To test this, we started by calibrating the screen with our Spyder4Express screen calibrator. After calibration, the screen's colour was noticeably warmer, and the Spyder4Express software claimed the screen's colour gamut was within 93% of the sRGB standard.
The display has a matte finish, so doesn't suffer from overhead reflections like a reflective-surface monitor. This does mean that colours are more accurate than punchy and vibrant; this is a screen more for photo editing than gaming or watching films. We had no real complaints about image quality; colours are accurate and consistent across the display and we couldn't discern any bleed-through from the backlight.
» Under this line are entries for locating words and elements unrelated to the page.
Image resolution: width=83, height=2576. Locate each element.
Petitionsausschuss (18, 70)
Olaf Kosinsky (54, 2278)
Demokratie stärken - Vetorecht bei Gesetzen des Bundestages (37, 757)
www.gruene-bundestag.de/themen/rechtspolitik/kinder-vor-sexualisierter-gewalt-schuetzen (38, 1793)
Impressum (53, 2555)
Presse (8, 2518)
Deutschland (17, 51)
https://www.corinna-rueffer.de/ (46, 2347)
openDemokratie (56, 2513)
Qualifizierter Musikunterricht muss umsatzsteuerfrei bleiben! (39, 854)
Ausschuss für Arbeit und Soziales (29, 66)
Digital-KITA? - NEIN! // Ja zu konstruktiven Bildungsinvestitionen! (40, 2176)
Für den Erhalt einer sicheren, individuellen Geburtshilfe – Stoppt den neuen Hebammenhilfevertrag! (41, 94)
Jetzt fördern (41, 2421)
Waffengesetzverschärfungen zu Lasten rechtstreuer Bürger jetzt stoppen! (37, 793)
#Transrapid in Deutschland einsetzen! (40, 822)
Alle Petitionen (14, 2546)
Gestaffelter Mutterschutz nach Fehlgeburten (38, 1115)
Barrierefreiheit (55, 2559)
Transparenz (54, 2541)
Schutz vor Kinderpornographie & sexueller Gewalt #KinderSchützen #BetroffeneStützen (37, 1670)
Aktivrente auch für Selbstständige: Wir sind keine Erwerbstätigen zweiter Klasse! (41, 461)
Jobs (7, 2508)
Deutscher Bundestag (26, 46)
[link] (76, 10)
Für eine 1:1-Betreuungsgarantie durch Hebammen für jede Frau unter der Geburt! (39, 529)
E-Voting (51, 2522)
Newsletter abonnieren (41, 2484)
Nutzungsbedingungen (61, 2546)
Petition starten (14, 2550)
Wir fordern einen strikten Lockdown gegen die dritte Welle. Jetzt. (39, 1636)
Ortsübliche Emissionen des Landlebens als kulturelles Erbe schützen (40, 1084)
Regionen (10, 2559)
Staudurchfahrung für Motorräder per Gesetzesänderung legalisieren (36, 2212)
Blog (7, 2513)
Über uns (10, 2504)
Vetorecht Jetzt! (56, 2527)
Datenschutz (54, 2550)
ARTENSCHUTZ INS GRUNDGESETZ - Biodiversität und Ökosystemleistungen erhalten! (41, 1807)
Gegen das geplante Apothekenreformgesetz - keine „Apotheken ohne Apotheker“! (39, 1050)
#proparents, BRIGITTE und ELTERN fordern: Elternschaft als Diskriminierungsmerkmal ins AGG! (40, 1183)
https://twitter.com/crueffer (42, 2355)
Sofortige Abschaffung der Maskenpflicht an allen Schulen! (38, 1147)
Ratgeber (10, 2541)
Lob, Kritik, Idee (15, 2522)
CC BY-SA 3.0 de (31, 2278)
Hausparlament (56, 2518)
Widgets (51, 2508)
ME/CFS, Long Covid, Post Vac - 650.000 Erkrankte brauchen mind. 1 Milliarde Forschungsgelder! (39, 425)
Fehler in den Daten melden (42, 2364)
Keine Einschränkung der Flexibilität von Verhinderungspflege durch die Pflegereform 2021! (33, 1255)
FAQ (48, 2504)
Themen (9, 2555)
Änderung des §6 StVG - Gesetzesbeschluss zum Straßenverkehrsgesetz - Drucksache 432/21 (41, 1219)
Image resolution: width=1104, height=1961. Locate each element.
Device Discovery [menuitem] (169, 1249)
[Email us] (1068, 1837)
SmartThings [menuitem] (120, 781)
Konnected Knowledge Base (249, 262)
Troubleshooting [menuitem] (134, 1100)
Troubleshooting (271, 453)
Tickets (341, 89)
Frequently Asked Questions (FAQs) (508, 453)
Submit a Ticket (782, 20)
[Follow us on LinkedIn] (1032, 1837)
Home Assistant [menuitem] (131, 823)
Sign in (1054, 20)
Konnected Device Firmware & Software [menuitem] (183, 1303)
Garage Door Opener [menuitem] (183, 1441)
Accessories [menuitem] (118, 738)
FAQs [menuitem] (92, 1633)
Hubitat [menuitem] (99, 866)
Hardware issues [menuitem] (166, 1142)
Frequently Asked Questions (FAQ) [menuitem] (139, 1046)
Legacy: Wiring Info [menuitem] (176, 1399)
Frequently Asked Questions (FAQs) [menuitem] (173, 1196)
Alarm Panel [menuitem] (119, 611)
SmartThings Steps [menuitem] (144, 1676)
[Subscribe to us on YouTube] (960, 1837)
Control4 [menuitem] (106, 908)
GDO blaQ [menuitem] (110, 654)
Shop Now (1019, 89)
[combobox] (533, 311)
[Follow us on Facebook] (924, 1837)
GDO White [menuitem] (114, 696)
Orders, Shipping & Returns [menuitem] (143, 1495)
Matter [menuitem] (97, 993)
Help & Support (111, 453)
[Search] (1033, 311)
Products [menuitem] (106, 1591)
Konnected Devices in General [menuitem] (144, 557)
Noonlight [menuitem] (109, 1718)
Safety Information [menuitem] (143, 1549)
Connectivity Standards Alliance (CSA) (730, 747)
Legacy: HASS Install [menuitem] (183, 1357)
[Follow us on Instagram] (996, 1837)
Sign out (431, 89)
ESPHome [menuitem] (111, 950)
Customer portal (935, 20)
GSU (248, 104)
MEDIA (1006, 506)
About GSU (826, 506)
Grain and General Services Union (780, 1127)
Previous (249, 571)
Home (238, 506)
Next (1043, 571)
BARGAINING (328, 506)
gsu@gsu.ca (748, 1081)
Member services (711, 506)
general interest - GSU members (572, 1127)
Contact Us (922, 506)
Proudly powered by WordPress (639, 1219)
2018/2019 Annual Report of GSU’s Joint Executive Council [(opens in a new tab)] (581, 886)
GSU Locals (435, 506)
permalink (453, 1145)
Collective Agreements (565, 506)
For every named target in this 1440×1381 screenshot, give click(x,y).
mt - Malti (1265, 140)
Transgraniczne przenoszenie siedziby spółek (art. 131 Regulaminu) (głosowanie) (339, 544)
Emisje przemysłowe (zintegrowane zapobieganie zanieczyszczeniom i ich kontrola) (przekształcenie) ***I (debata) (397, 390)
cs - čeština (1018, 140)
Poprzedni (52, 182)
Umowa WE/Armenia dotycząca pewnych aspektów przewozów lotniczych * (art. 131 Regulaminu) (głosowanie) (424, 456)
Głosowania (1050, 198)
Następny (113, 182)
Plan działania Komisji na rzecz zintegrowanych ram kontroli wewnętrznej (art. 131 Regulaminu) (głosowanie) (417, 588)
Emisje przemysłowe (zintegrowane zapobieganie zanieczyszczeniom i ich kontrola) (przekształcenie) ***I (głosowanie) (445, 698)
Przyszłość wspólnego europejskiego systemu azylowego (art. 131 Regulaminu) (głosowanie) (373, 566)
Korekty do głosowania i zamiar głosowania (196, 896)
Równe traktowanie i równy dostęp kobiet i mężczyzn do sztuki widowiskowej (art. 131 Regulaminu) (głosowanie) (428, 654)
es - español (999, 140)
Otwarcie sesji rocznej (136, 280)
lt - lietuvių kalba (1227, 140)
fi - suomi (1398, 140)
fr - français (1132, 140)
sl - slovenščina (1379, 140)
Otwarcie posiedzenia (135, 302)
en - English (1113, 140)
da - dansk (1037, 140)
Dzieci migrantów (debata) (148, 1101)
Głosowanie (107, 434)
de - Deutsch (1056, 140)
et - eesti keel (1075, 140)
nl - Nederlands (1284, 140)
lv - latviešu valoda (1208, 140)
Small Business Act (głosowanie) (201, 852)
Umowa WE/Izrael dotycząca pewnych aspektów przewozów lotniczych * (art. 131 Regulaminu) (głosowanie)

The panel does have a slight grainy texture, which we were aware of at first but soon got used to. Horizontal viewing angles are wide, but the screen's colours become darker fairly quickly when you view it from higher up.
The monitor's menus are simple and make it easy to adjust settings - you navigate and select the various options with a joystick, which is far easier than the up and down buttons you have to use to change the options on most displays. Selecting one of the User modes frees up all the screen's picture tweak options, such as Brightness, Contrast, Saturation, Hue, Colour Temperature and Gamma, and going into the Advanced menu even lets you adjust Hue by RGB and CMY.
The PA248Q has some useful extra features. The screen tilts and rotates on its stand, and the screen height adjusts between 45 and 135mm, so it's simple to find the right viewing angle. This is the only screen we've ever seen with a built-in powered USB3 hub, so it's perfect for attaching fast external storage. There are DVI, VGA, HDMI and DisplayPort inputs, and the monitor can display a picture-in-picture view from a second display input, either in a window or with the display from both inputs side by side on one screen. The picture-in-picture display is always on top of whatever is on the main display, which is useful if you don’t want what you're referring to, such as a reference picture, to keep disappearing behind your active application.